私がアメリカ永住権(グリーンカード)を申請したのはかれこれ10年以上前なので、今更という気もしますが、私が申請したときに疑問に思って調べたこと、申請書類の作成にあたって気を付けたことを中心にちょこっと書き出してみました。情報が今でもあてはまるか確認しながら書きました。少しでも、申請準備中の方の参考になれば幸いです。タイムラインとインタビューについても追記しました。

1. 婚姻によるグリーンカード申請の概論

婚姻によるグリーンカード申請と一口に言っても、結婚前(婚約中)なのか結婚済みか、既婚の場合はどこに住んでいるのかによって申請方法が異なるので、まずは概論から説明します。

結婚前(婚約中)で移民配偶者が海外の場合は、最初の一歩はK-1ビザ(婚約者ビザ)を申請することになります。
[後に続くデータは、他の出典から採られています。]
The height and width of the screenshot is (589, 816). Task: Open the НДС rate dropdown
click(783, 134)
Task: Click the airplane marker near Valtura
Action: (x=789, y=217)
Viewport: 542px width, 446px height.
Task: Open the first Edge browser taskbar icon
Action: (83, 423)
ビザ取得→米国入国→結婚の後、後記のAdjustment of Status (ステータスの調整)の流れになります。

既婚の場合は(1)アメリカ市民配偶者、移民配偶者ともにアメリカにいる場合はAdjustment of Status(ステータスの調整)という手続きを、(2) アメリカ市民配偶者、移民配偶者ともに国外にいる場合はDirect Consular Filing(直接領事出願)という手続きを、(3)アメリカ市民配偶者がアメリカ国内に、移民配偶者が国外にいる場合は配偶者ビザ(CR-1/CR-1 またはK-3 ビザ)を申請することになります。

本記事では、私がとった(1)のAdjustment of Status (ステータスの調整) の説明が中心となりますが、ビザ申請一般論もあるので他の場合にも役に立つ情報もあると思います。

2.  グリーンカード申請の前に考えること

2.1 自力で申請するか弁護士を使うか

私は弁護士を使わずに自力で申請をしました。インターネットでのサーチから始めたのですが、「visajourney.com」というサイトに運よくたどり着いたのをきっかけに自力でできるという自信を持つことができました。

なので、弁護士が必要かどうかを判断する前に、まずは 「visajourney.com」 を熟読することをお勧めします。そのうえで、visajourney.comで紹介されている申請用のフォームや手順が理解できるか、疑問があったときに visajourney.com内に設けられているフォーラムまたは移民法関連の掲示板に英語で質問できそうかを基準に判断するといいのではないかと思います。

visajourney.comのサイトでじっくり目を通してほしいのは、「 US Immigration & Visa Guides 」の該当部分、および「US Immigration Forums」で該当するフォーラムです。例えばAdjustment of Statusの場合の該当部分および該当フォーラムは、「Step-by-Step Guide on Filing an I-130 for a Spouse Inside the US」および「Adjustment of Status from Work, Student, & Tourist Visasフォーラム」になります。(もちろんvisajourney.comにはK-1ビザ、直接領事出願、CR-1/CR-1 またはK-3 ビザに関する情報も満載です)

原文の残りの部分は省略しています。